June 14 (Bloomberg) -- India deferred a decision on Jet Airways (India) Ltd.’s agreement to sell a stake to Etihad Airways PJSC, as authorities sought more details about the local carrier’s ownership.
“We need more details of effective control and ownership,” Economic Affairs Secretary Arvind Mayaram said in New Delhi today after the nation’s Foreign Investment Promotion Board discussed the investment. Civil Aviation Minister Ajit Singh said India’s stock market regulator raised some concerns over the deal and asked the carriers to “rectify” some parts of their agreement. He didn’t elaborate.
Jet is seeking to sell a 24 percent stake to Abu Dhabi-based Etihad to raise funds for fleet expansion and to pare debt after six years of losses caused by a price war and high fuel costs. The Mumbai-based airline also named a new chief executive officer yesterday as it prepares to face rising competition from AirAsia Bhd., the region’s biggest discount carrier, that plans to enter the Indian market later this year.
Jet spokeswoman Ragini Chopra declined to comment on the government’s move to defer the decision.
Shares of Jet jumped 9.2 percent, the most since April 25, to 470.40 rupees at the close in Mumbai trading before the announcement. The stock has declined 16 percent this year, while the benchmark S&P BSE Sensex has lost 1.3 percent.

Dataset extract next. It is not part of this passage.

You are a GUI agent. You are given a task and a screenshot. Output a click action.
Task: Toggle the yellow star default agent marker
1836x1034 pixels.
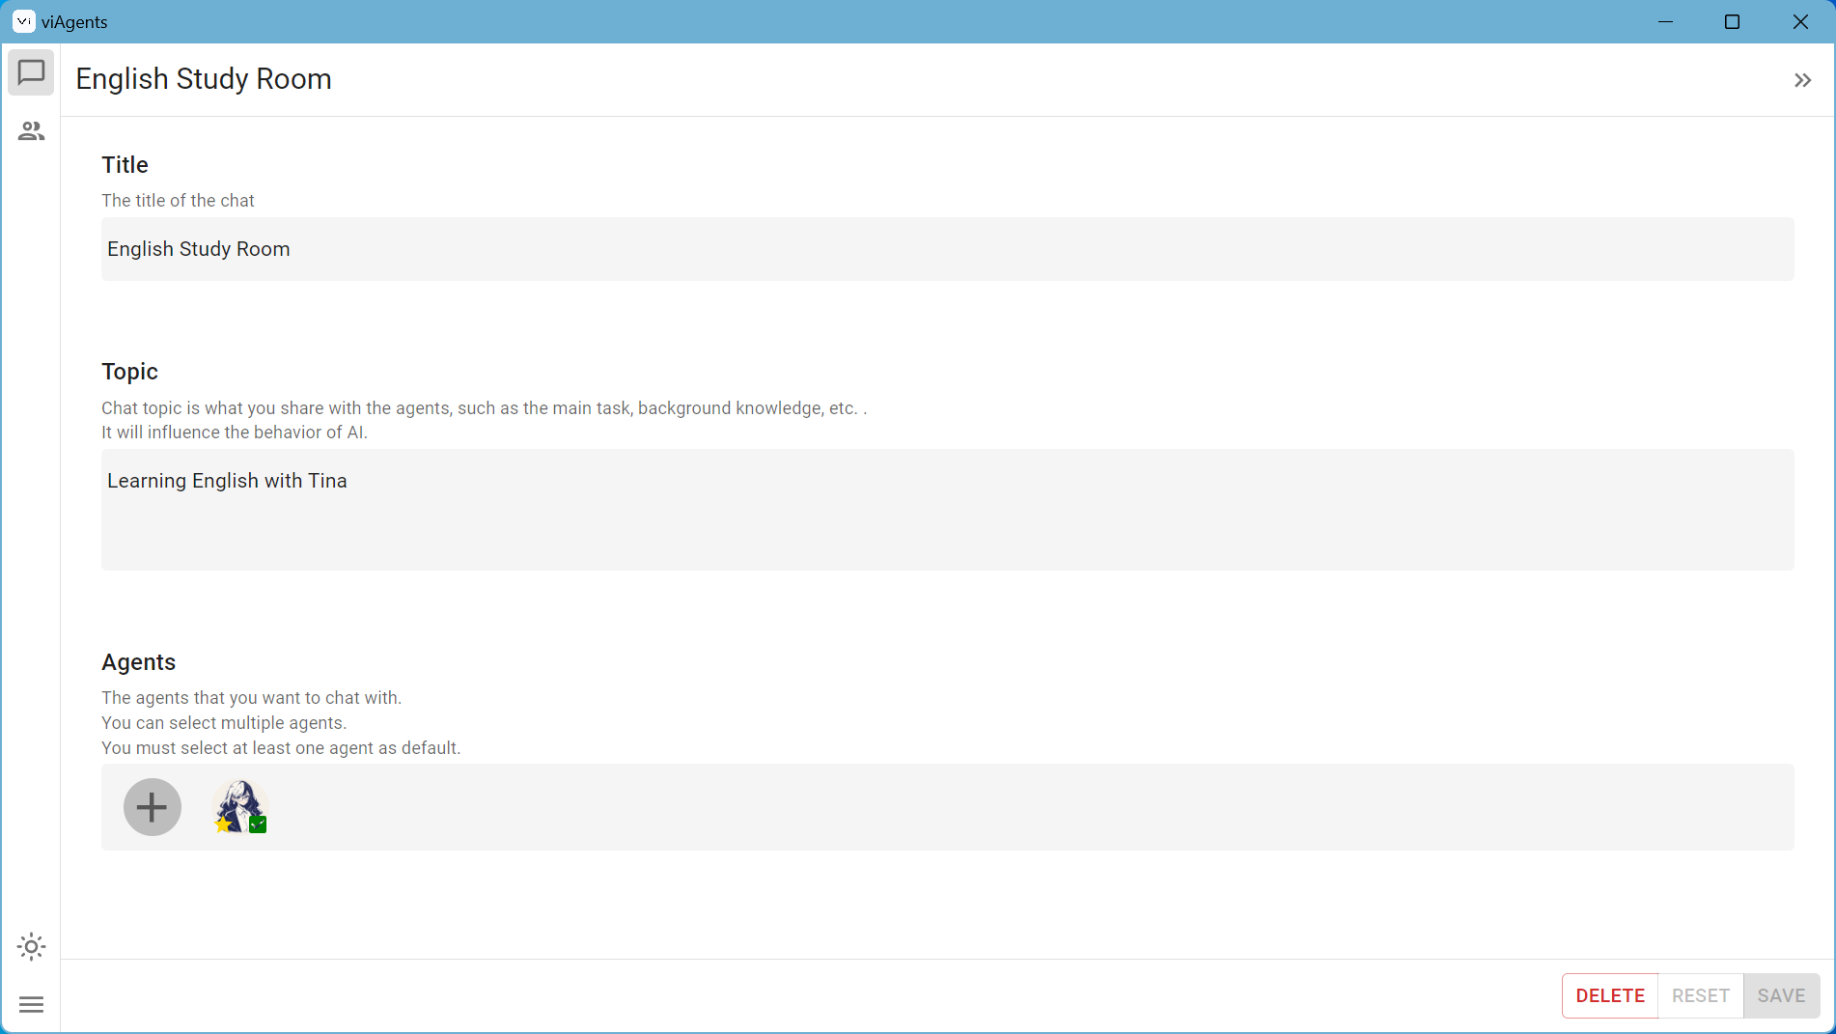coord(223,824)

The carrier, which agreed in April to sell the stake for 20.6 billion rupees ($358 million), is counting on the Etihad funds to accelerate repayment of working capital debt, K.G. Vishwanath, vice president of commercial strategy, told analysts in a conference call on May 27. The company is considering an order for Boeing Co. 737 planes, he said.
Jet hired Gary Kenneth Toomey, a former CEO of Air New Zealand Ltd., to succeed Nikos Kardassis who resigned June 5. Chief Operating Officer Hameed Ali will continue as acting chief executive till the Australian national’s appointment is approved by regulators, the company said yesterday.
Prime Minister Manmohan Singh’s government in September allowed foreign carriers to buy as much as 49 percent of local operators. That prompted AirAsia to set up its India venture through a partnership with Tata Group.
State-owned Etihad has invested in smaller operators to help feed long-haul flights and turn its home emirate into a hub for intercontinental travel. It owns stakes in Air Berlin Plc, Air Seychelles Ltd., Virgin Australia Holdings Ltd. and Aer Lingus Group Plc.
Jet is in talks with Etihad to lease out some excess aircraft capacity including Airbus SAS A330 planes, Vishwanath said. The airline also separately plans to sell a stake in its frequent flier program to Etihad, with the move tied to the main deal going through.
The carrier also plans to focus on increasing services to Abu Dhabi by adding more direct flights to the emirate from smaller Indian cities, Raj Sivakumar, its senior vice president, said last month. Jet will also look at expanding services to Europe with new direct flights.
Jet last month posted a wider-than-estimated fourth-quarter loss of 4.96 billion rupees because of higher aircraft lease costs and a one-time expense.